或許是這龍床太生硬了一些,他總是過一段時間就會無意識地翻一下身子,換一個姿勢。
就在這般夜深人靜之時,傳來了一聲低不可聞的“嘎吱”聲。
隨著這奇怪的聲音,寢殿的窗戶緩緩的打了開來。
緊接著,便從窗戶外進來了兩個黑衣人,其中一人手中還握著一把長劍。
這兩人都以黑紗遮面,讓人看不清容貌。
雖然二人都裹了個嚴嚴實實,但是那獨特的身形卻是無法掩飾。
那持劍之人身材高大壯碩,步伐穩健,是個精壯漢子無疑。
而另一人,則是兩手空空,就身形來說,也是與那漢子截然不同,甚至可以說是天差地別。
雖然同樣很高,但這人卻并非高大,而是高挑。
這人身材凹凸有致,曲線柔美,走起路來步伐輕盈,即使是一襲黑衣,但是依舊散著的柔美嬌艷的氣質。

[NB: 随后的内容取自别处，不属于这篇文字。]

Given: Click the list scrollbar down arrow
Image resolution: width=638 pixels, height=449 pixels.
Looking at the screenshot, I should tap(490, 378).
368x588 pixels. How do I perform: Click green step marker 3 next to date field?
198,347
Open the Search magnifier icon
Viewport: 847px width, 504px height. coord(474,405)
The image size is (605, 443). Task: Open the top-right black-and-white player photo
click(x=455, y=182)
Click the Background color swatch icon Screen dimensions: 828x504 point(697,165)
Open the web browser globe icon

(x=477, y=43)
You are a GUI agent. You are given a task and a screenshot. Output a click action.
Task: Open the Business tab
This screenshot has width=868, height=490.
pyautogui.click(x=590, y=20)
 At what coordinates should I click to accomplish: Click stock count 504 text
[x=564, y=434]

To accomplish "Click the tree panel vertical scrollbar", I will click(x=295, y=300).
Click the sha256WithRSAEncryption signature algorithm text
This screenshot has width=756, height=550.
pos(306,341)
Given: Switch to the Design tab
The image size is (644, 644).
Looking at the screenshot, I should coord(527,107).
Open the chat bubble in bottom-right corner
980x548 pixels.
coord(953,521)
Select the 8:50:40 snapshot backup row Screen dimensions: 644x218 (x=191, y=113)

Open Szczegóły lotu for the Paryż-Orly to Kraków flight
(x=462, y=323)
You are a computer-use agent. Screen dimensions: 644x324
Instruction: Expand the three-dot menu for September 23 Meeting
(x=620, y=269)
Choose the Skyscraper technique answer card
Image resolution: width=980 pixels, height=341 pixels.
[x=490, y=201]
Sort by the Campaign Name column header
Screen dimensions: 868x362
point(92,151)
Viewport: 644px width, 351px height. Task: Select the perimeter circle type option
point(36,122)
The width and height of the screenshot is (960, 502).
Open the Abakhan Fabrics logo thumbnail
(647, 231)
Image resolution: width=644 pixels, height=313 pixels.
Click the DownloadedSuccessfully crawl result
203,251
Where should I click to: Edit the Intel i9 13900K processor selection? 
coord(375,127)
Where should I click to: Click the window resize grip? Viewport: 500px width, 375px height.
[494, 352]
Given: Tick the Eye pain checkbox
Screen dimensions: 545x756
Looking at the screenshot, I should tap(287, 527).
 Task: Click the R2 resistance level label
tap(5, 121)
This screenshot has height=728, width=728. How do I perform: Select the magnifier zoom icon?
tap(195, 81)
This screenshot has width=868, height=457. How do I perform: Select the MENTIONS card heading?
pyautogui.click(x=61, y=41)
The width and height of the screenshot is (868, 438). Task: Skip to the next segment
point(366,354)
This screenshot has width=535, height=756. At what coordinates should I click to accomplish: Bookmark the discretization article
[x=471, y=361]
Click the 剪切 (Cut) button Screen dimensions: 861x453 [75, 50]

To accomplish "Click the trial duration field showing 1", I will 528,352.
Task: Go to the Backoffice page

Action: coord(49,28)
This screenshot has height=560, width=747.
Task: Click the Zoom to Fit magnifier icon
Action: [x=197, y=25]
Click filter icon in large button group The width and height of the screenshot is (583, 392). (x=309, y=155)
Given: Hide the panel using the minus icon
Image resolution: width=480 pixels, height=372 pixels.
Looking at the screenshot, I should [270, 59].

再加上那眉宇間的一抹鮮紅的朱砂,更是說明著這就是一個女子。
進入大殿之后,那女子在前,壯漢在后,二人輕輕地走到了龍床旁邊。
但是二人就此停在了床前,再也沒有多余的動作,只是靜靜地看著睡得正酣的朱景。
男子站在女子旁邊,雙手交叉,環抱著那把長劍,時不時地左右張望,雖說是一副警惕的模樣,卻是隱隱約約表現出些許的不耐煩。
而那女子,只是靜靜地看著朱景,美目流盼,深情款款。
數個呼吸后,那男子終是將不耐煩徹底地表現了出來,伸出手拽了拽女子的袖子,示意女子盡快離開。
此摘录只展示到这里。